As the maintenance node is different from the HA resources' current node
(except no replacement node could be found for some reason),
select_service_node() should make the HA resources move to the
maintenance node before apply_positive_resource_affinity().
Signed-off-by: Daniel Kral <d.kral@proxmox.com>
---
src/PVE/HA/Manager.pm | 11 ++++++++-
.../README | 3 ++-
.../log.expect | 16 +++++++++++++
.../README | 3 ++-
.../log.expect | 23 +++++++++++++++++++
5 files changed, 53 insertions(+), 3 deletions(-)
diff --git a/src/PVE/HA/Manager.pm b/src/PVE/HA/Manager.pm
index 795b98c1..ce5d69a4 100644
--- a/src/PVE/HA/Manager.pm
+++ b/src/PVE/HA/Manager.pm
@@ -352,11 +352,20 @@ sub select_service_node {
}
apply_negative_resource_affinity($separate, $pri_nodes);
- apply_positive_resource_affinity($together, $pri_nodes);
+ # fallback to the previous maintenance node if it is available again.
+ #
+ # if the HA resource is in a resource bundle with one of them already running,
+ # then apply_positive_resource_affinity() will reduce the node set to only
+ # their current, common node.
+ # therefore fallback here already as $pri_nodes has already all other
+ # affinity rules applied and the HA resources in the resource bundle share
+ # the same maintenance node.
return $maintenance_fallback
if defined($maintenance_fallback) && $pri_nodes->{$maintenance_fallback};
+ apply_positive_resource_affinity($together, $pri_nodes);
+
return $current_node if $node_preference eq 'none' && $pri_nodes->{$current_node};
my $scores = $online_node_usage->score_nodes_to_start_service($sid, $current_node);
diff --git a/src/test/test-resource-affinity-maintenance-strict-positive1/README b/src/test/test-resource-affinity-maintenance-strict-positive1/README
index 4b62e578..ab293cc5 100644
--- a/src/test/test-resource-affinity-maintenance-strict-positive1/README
+++ b/src/test/test-resource-affinity-maintenance-strict-positive1/README
@@ -1,3 +1,4 @@
Tests whether a strict positive resource affinity rule among two HA resources
makes both HA resources move to the same replacement node in case their
-current, common node is put in maintenance mode.

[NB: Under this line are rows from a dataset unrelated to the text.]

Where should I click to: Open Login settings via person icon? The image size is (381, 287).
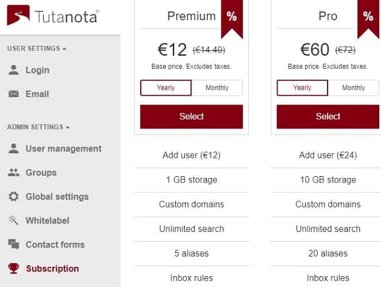tap(13, 70)
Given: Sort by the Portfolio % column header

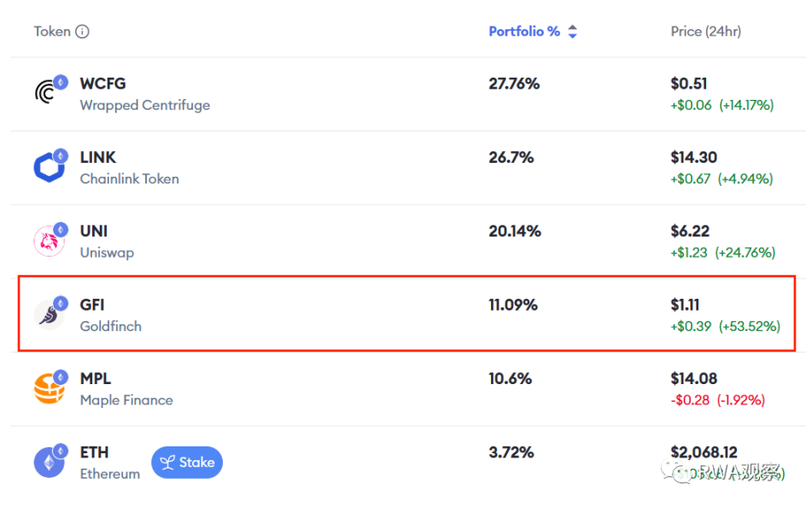Looking at the screenshot, I should [x=523, y=32].
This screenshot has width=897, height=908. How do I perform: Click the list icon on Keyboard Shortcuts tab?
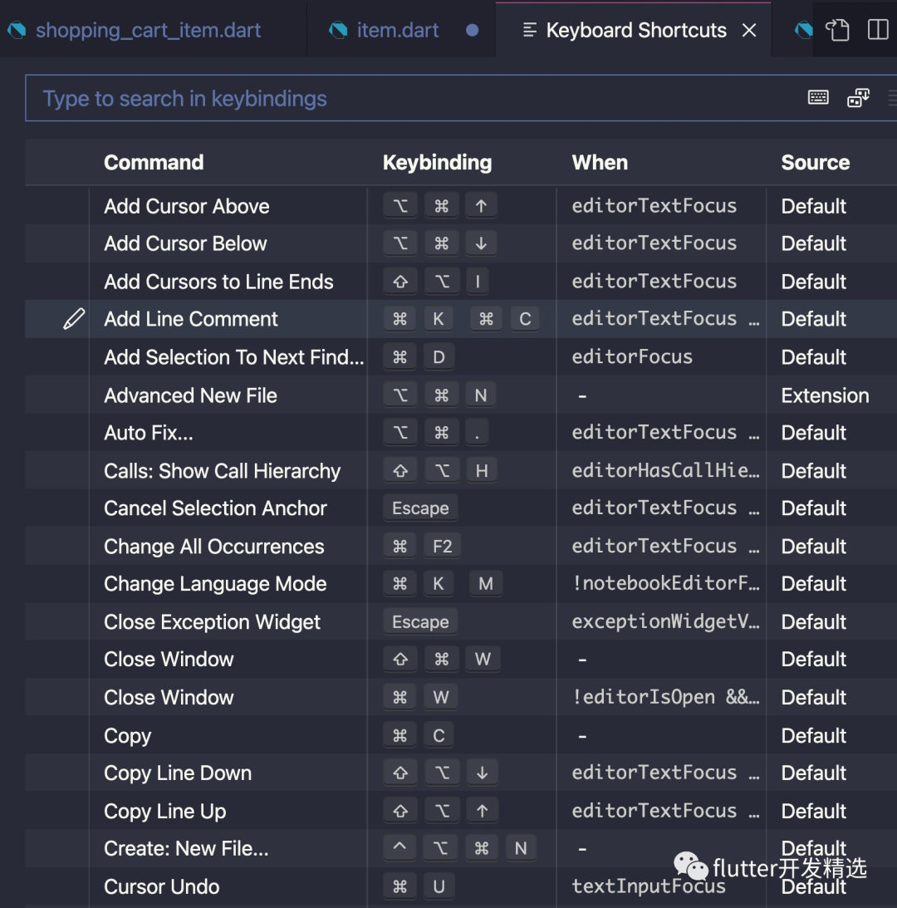[x=529, y=30]
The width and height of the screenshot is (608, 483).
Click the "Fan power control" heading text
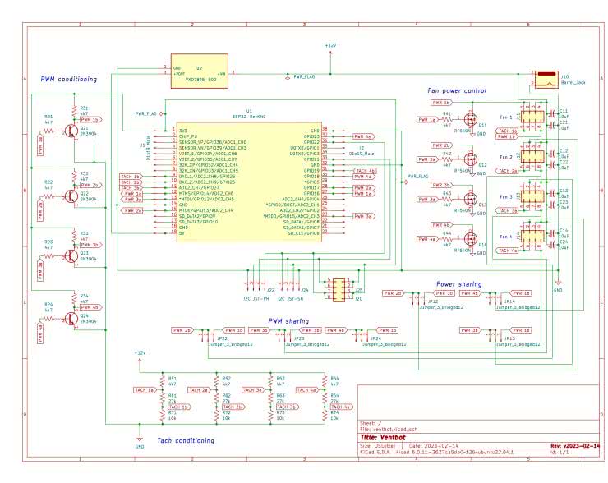[457, 90]
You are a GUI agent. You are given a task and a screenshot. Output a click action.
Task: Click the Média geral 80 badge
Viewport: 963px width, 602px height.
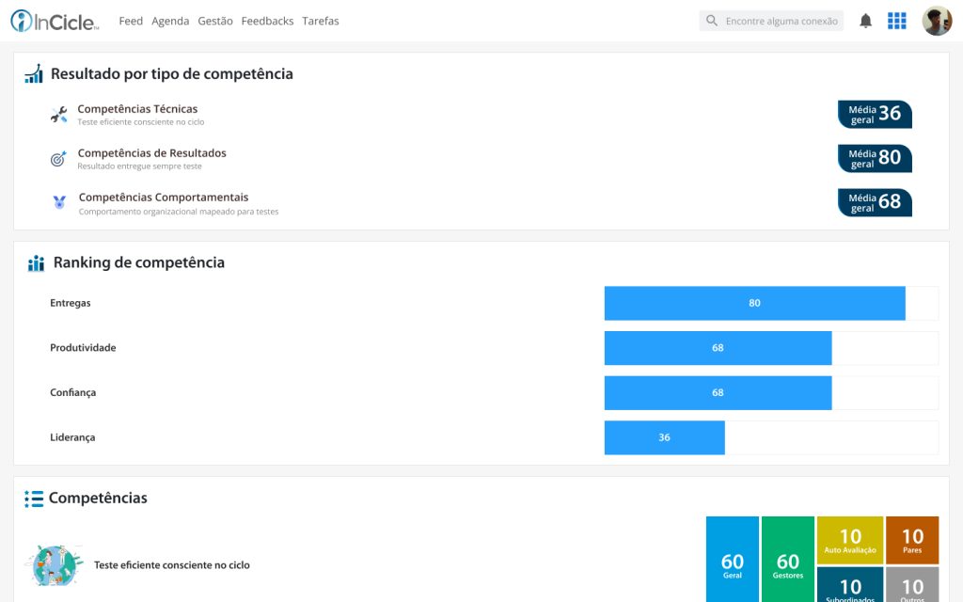click(x=875, y=158)
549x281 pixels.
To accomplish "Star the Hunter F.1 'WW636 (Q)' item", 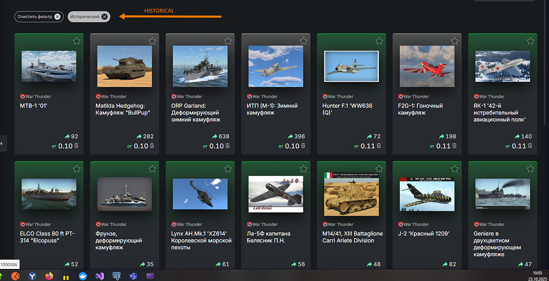I will [379, 41].
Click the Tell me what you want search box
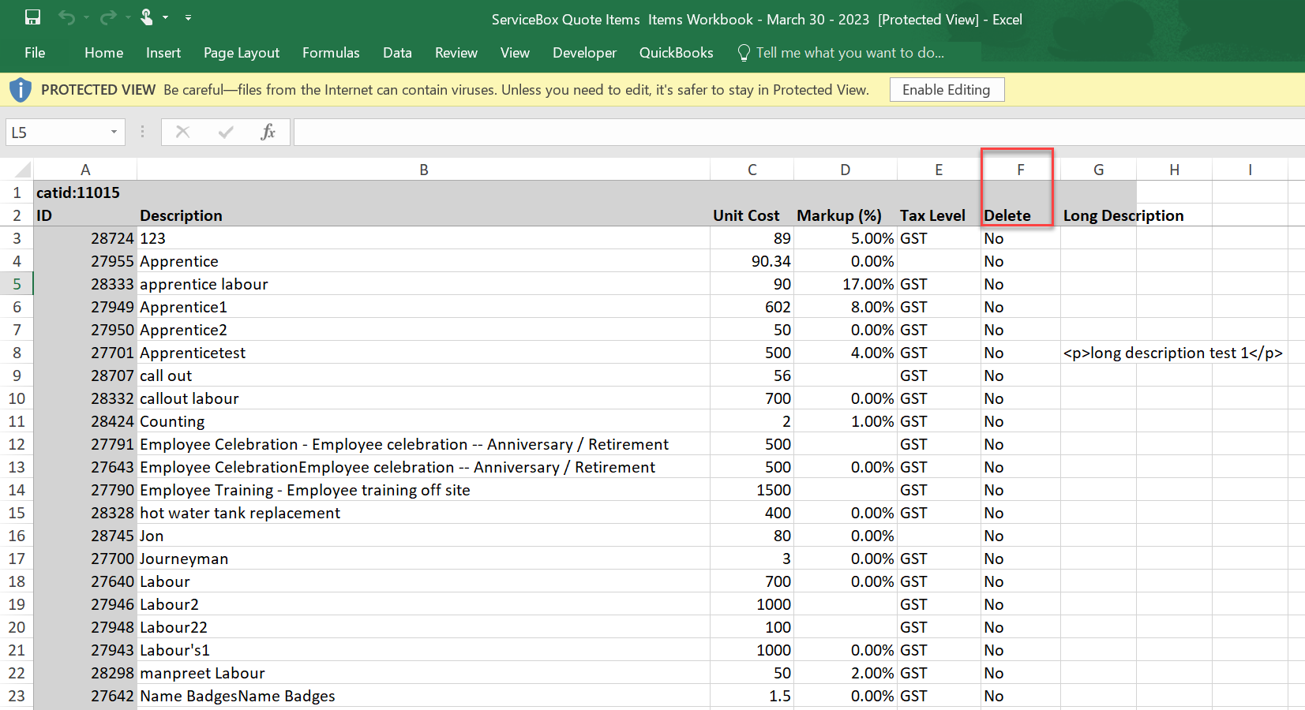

+current, common node is put in maintenance mode and moves them back as the
+previous maintenance node is available again.
diff --git a/src/test/test-resource-affinity-maintenance-strict-positive1/log.expect b/src/test/test-resource-affinity-maintenance-strict-positive1/log.expect
index 5f91b877..91637279 100644
--- a/src/test/test-resource-affinity-maintenance-strict-positive1/log.expect
+++ b/src/test/test-resource-affinity-maintenance-strict-positive1/log.expect
@@ -48,4 +48,20 @@ info 220 cmdlist: execute crm node3 disable-node-maintenance
info 225 node3/lrm: got lock 'ha_agent_node3_lock'
info 225 node3/lrm: status change maintenance => active
info 240 node1/crm: node 'node3': state changed from 'maintenance' => 'online'
+info 240 node1/crm: moving service 'vm:101' back to 'node3', node came back from maintenance.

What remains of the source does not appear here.